___ WORKING DATA ___

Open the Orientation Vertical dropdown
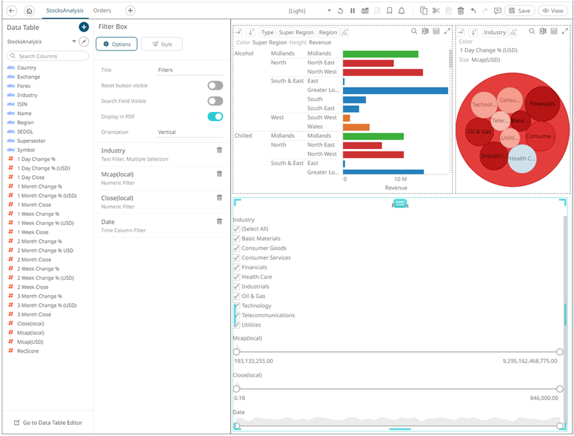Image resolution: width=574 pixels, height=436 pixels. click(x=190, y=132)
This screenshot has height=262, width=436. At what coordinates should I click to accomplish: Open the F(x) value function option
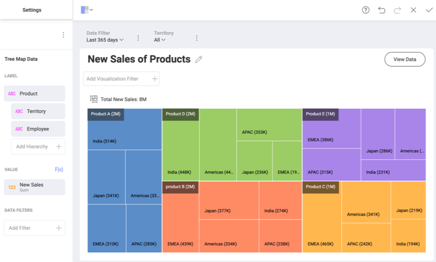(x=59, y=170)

___
___ WORKING DATA ___

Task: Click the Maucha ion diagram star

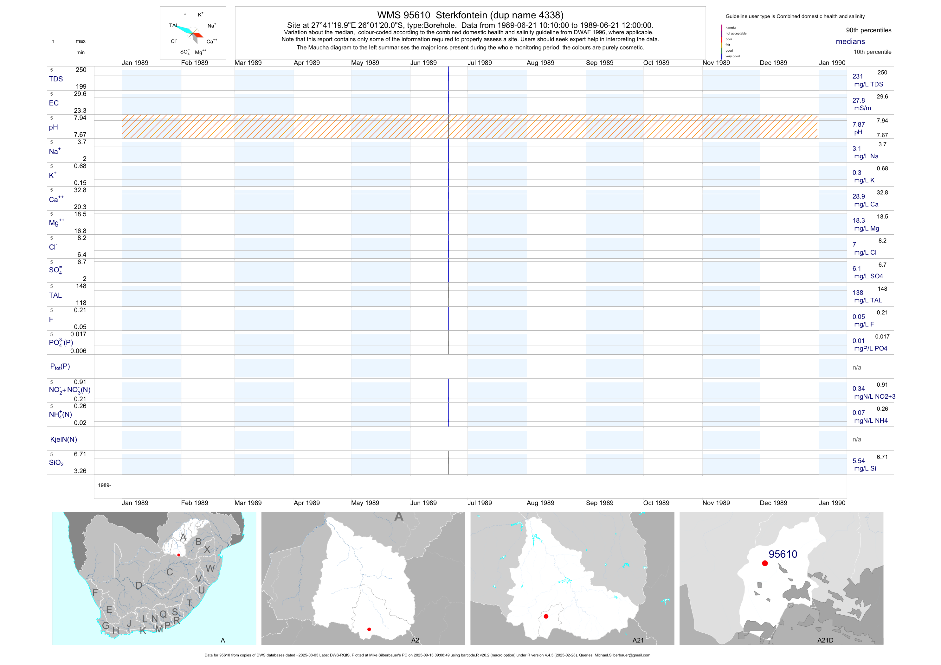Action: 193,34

___

## WHAT YOU NEED TO DO:
Return the lines of the items starting at the one that contains "This screenshot has" and ending at the one that contains "(x=59, y=170)", copied word for word, with the pictures left out.

## COMPLETED TASK:
This screenshot has height=262, width=436. At what coordinates should I click to accomplish: Open the F(x) value function option
(x=59, y=170)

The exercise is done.